Ask Osler Priority Sheet
Analgesics - Priority Sheet
Acetaminophen Toxicity NCLEX Priority Sheet
Acetaminophen overdose questions test early subtle symptoms, hepatic injury, timing of level, N-acetylcysteine as the antidote, alcohol risk, and hidden duplicate products.
Study aid - not medical advice. Not a clinical decision tool. For NCLEX pharmacology review only.
Priority 1
What to do first
1. Assess time and amount of ingestion, product type, alcohol use, and co-ingestants.
2. Notify poison control/provider per protocol.
3. Anticipate ordered acetaminophen level, liver labs, coagulation labs, and N-acetylcysteine when indicated.
Safety
Hold If
Hold acetaminophen-containing products per protocol and notify the provider for suspected overdose, unclear cumulative dose, liver disease, heavy alcohol use, elevated liver enzymes, jaundice, RUQ pain, or altered mental status.

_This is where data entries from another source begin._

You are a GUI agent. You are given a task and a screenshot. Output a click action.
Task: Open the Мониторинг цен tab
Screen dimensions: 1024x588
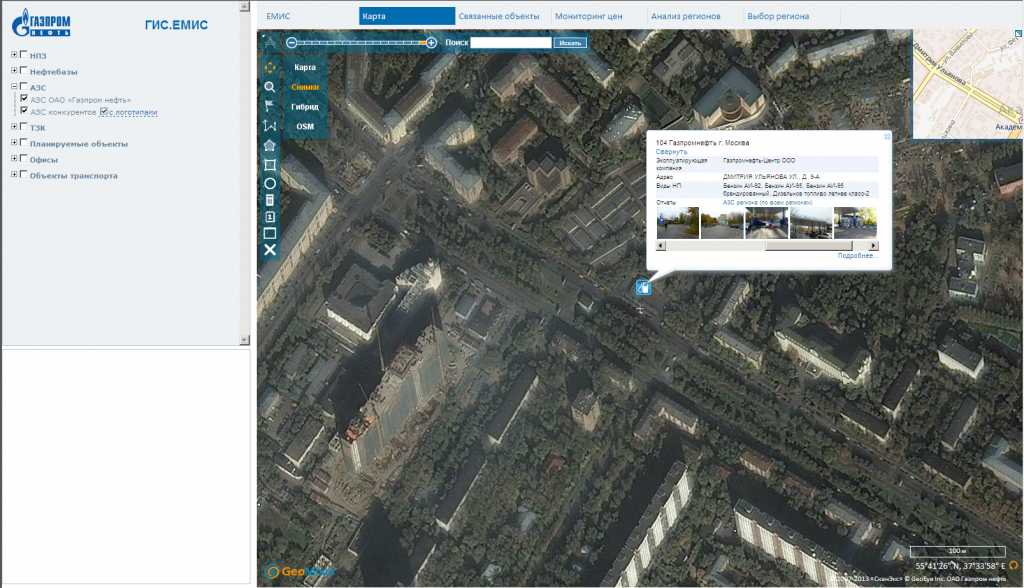[590, 16]
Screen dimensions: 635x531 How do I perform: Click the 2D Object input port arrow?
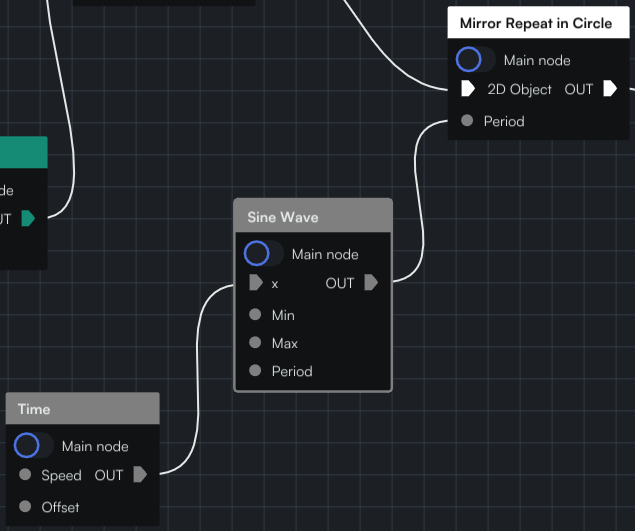click(468, 88)
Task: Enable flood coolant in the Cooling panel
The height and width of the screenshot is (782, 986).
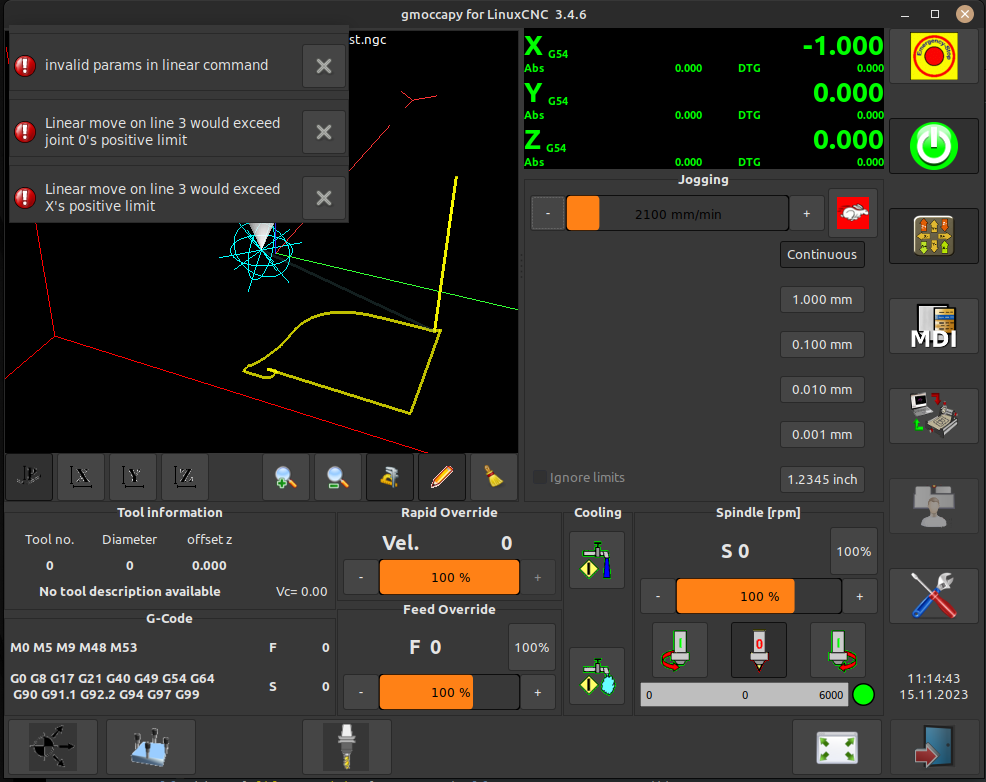Action: (x=597, y=559)
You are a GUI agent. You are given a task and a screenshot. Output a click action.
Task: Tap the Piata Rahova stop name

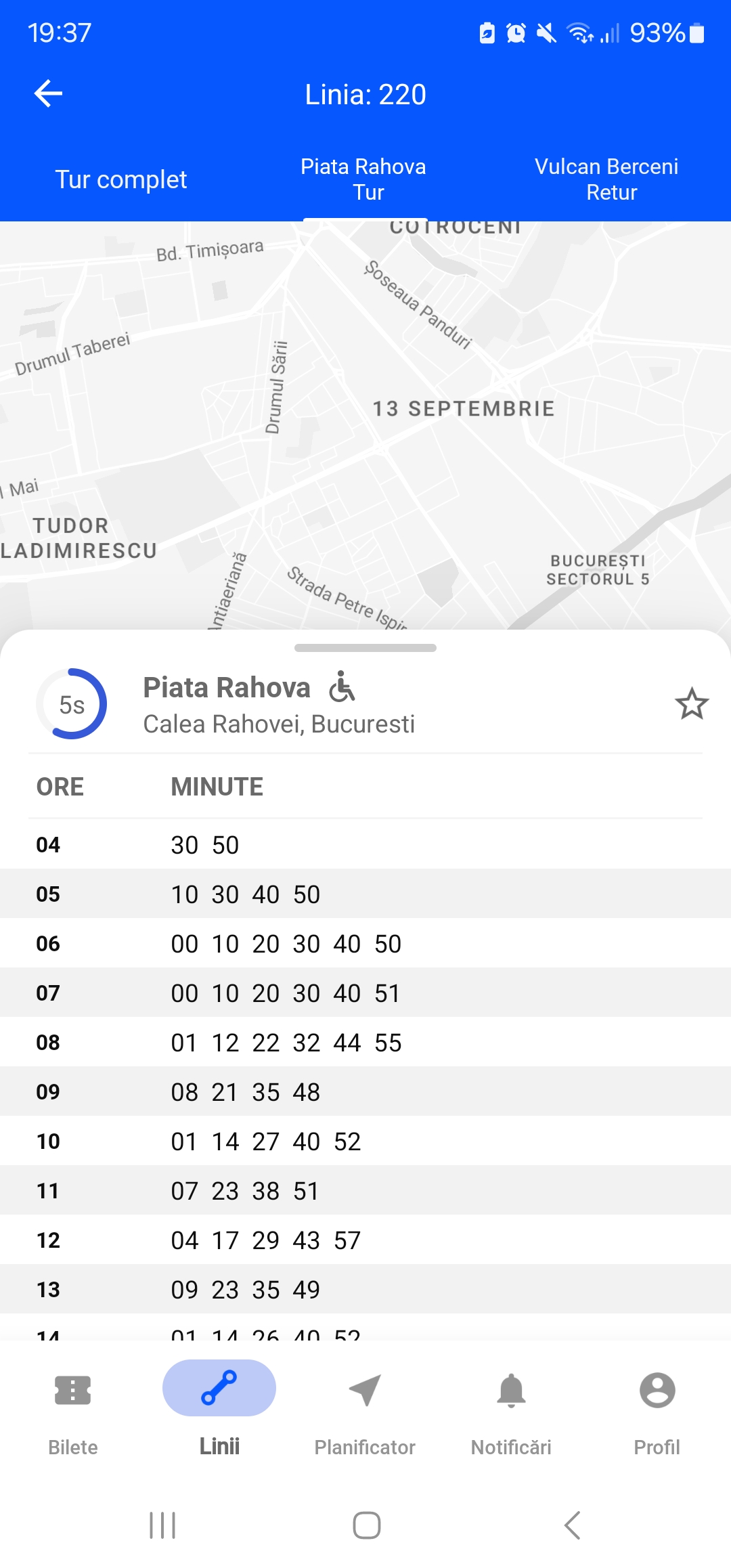point(227,688)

Do not wait for severe symptoms before reporting a suspected overdose.
Monitoring
Labs to Watch
Acetaminophen level timing matters. Watch AST/ALT, bilirubin, PT/INR, glucose, creatinine, acid-base status, and mental status.
NAC is time-sensitive and is administered as ordered or per poison-control protocol.
Review Details
NCLEX Review Notes
Key Signs
Early: nausea, vomiting, malaise, diaphoresis, or no symptoms.
Later: RUQ pain, elevated AST/ALT, jaundice, coagulopathy, encephalopathy, hypoglycemia, and liver failure signs.
NCLEX Trap
Trap: a patient feels fine after taking too much acetaminophen, so discharge teaching is enough.
Safer answer: early toxicity can be asymptomatic. Escalate promptly, obtain ordered level/labs, and anticipate NAC as ordered.
Related Pattern
Hidden acetaminophen: many cold/flu and combination opioid products contain acetaminophen.
Teaching: check labels and avoid stacking multiple acetaminophen-containing products.
Mini Quiz
Question: Which antidote does NCLEX associate with acetaminophen overdose?
Answer: N-acetylcysteine, administered as ordered or per poison-control protocol.
References
Saunders Comprehensive Review for the NCLEX-RN Examination; Davis's Drug Guide for Nurses; DailyMed acetaminophen labeling; DailyMed acetylcysteine labeling; poison control guidance.